PARTS OF THE EXERCISE -
A. Answer these questions about the passage on Object-Oriented Ontology:
(i) Which three terms did Harman coin for his critique?
(ii) What two epistemological approaches to objects does Harman offer?
(iii) Which section of the article is devoted to the OOO model of "knowledge without truth"?
B. Write the next part of the passage on Object-Oriented Ontology, picking up after its final sentence.

Focussing now on Object-Oriented Ontology (OOO), which is a discretized ontology of model (2), Harman refutes philosophies that claim direct access to reality (model [1]) and the continuous metaphysics of model (2). To this end, he coined the terms “undermining, overmining, and duomining” (the “miner” critique).[3] In this way, any form of literalism, which claims that “any object can be adequately paraphrased by describing the qualities it possesses,” is rejected.[4] On the contrary, OOO postulates that autonomous objects populate the world, each being a unique and withdrawn reality containing a finite plurality of qualities. However, none of these qualities or appearances is a direct exposition of its reality. Harman offers two epistemological approaches to objects within this ontological schema: aesthetics for indirectly addressing withdrawn, unitary reality, and “knowledge without truth” for the multiplicity of expressions.[5] Although he is more interested in the aesthetic method, he also posits “a new definition of knowledge that incorporates elusive real qualities rather than directly masterable sensual ones.”[6] This can be seen as a gesture to overcome his rejection of literalism concerning reality and knowledge, which means that there can be a type of knowledge not only attributed to propositions that are tangible and measurable by us. Nonetheless, Harman includes the observer in the production of knowledge about the object.

From these OOO arguments, two implications for the state of knowledge come into consideration, bearing in mind that no manifestation or knowledge can be a literal expression of reality. First, since the object has a multiplicity of appearances and knowledge is about qualities, any manifestation can contribute to knowledge. To this, there must be added that the diversity of expressions, sometimes incomplete or contradictory for our cognitive limits, can lead to the episteme’s instability. Second, if the aesthetic method is a way of indirectly accessing the elusive reality, why not use it also for the elusive qualities, meaning for the production of unmeasurable knowledge? If “the search for knowledge is [not only] a literalist enterprise,”[7] aesthetics appears as a promising field that, besides referring to the withdrawn reality as OOO maintains, can also reveal non-literal qualities: for example, aesthetic impressions as another sort of expression of the object.

Within this framework, the present article has two primary purposes. The first is to add further arguments and examples to support Harman’s “miner” critique of reducing the reality to their appearances and our knowledge of them. Different cognitive repercussions of the models mentioned above (reality as appearance and reality behind appearance) will be examined. This analysis also includes OOO’s epistemological issues. The second, in connection with the OOO notion of “knowledge without truth,” I will reconsider these perceptual/cognitive instabilities as epistemological opportunities for a model of knowledge that considers the entire spectrum of the sensual. To this end, the definition of the sensual also calls for a revision.

Based on a common perceptual situation between various objects, Section 2 will examine the cognitive implications of the model (1) under the here-called plane of superficiality, a regime in which appearances and reality become the same. Two scenarios will be contemplated: the thing exhibits a unitary expression, or multiple appearances. Section 3 will compare the cognitive repercussions of the opposite model (2), which recognizes a reality beyond appearances. More specifically, ontologies based on continuity and discreteness will be contrasted. I will introduce the concept of the volume of representation as that which stands for each reality and encompasses all its manifestations and capacities, and its epistemological ambiguity will be examined. Section 4 is devoted to the OOO model of “knowledge without truth,” in which Harman’s schema of including the observer’s real qualities will be questioned. Alternatively, I will propose his aesthetic method as an additional form of knowledge. By way of conclusion, Section 5 will argue for a knowledge of objects that accounts for their complete multiplicity and a form of innocuous cognition for the object’s phenomena.

SOURCE DATA -
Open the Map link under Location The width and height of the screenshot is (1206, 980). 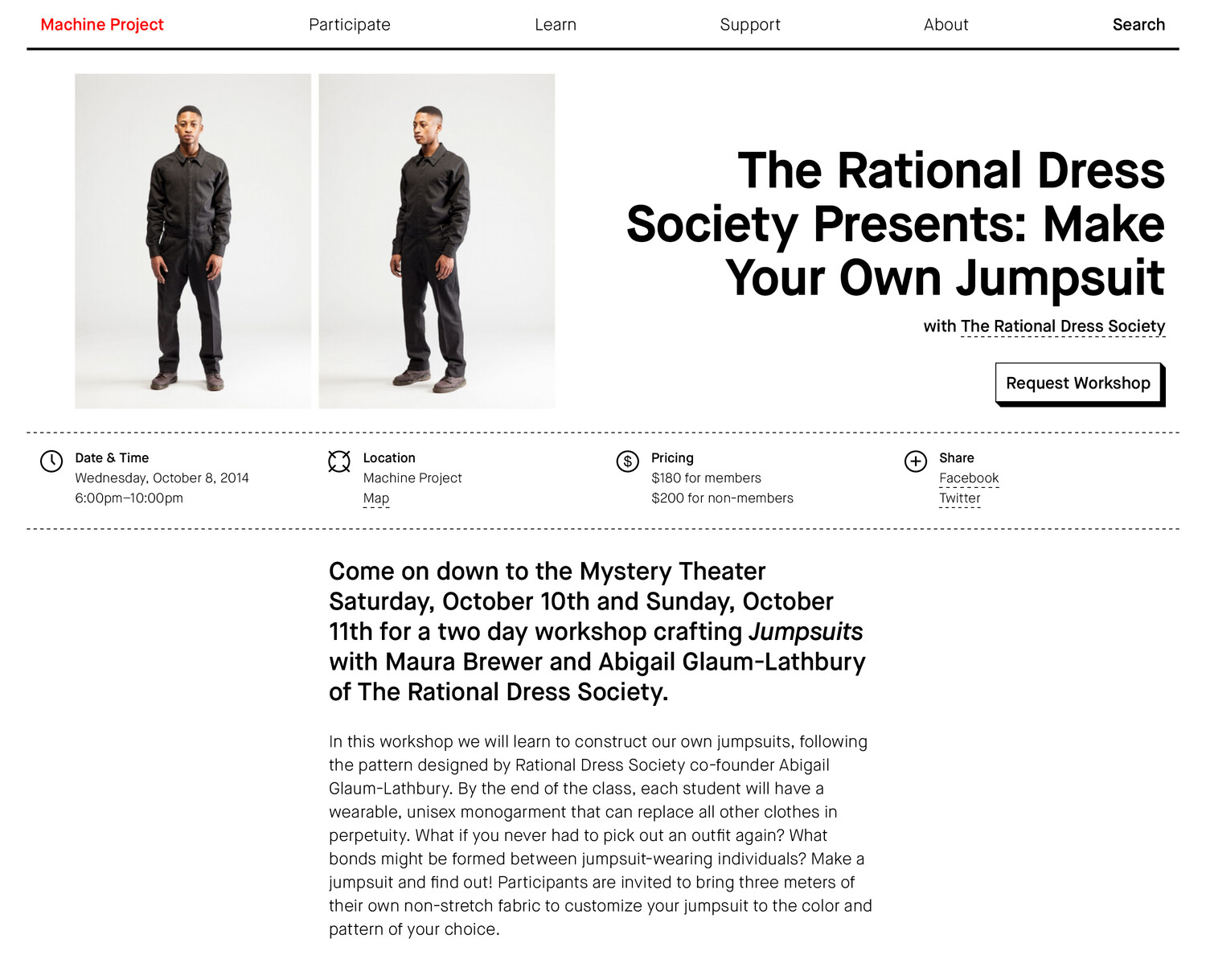pos(376,498)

FINAL RESULTS -
A.
(i) Undermining, overmining, and duomining.
(ii) Aesthetics, for indirectly addressing withdrawn, unitary reality, and "knowledge without truth," for the multiplicity of expressions.
(iii) Section 4.

B.
2 Reality as appearance: plane of superficiality

Many philosophies take the reality of something to be the way it manifests itself in the world. Sometimes things are taken to be what the senses capture (direct realism and, to a certain extent empiricism as well) or as they appear in the mind (idealism); at other times, it might be what they do and their effects (ANT), or what they are made of (materialism/physicalism). According to Harman, these are forms of reducing the reality of things.[8] They are forms that assume reality according to appearance and our access to it. The interior of a thing is like its surface as registered by someone/something, and vice versa, the surface of a thing is like its interior. More aptly, the thing has no interior because it flattens on to its surface in what can be called the plane of superficiality. This plane established a world of appearances that are, literally, realities. In such a regime of equality, the depth of something no longer counts because there is no independent depth. Things are shallow. The being of a thing is its directly exposed appearance, ready to be apprehended. In Berkeley’s famous phrase “esse est percipi (aut percipere) – to be is to be perceived (or to perceive).”[9]

Within this context of “direct presence” theories, the nature of appearance for perception becomes fundamental. One may wonder if the appearance of something is singular or plural, and how it affects its notion of being and its observers. Does the thing remain consistent despite transformations in its appearances? Moreover, how many appearances does something have in a given moment? Can it be perceived differently by various observers and remain the same thing? This section will consider the perceptual implications of two possibilities within the plane of superficiality associated with those positions that accept encounters with reality in experience. In the first case, the thing exposes a single appearance for any given spatiotemporal circumstance (direct realism). The second case contemplates multiple appearances for the same space–time (from phenomenalism and bundle theory to phenomenology).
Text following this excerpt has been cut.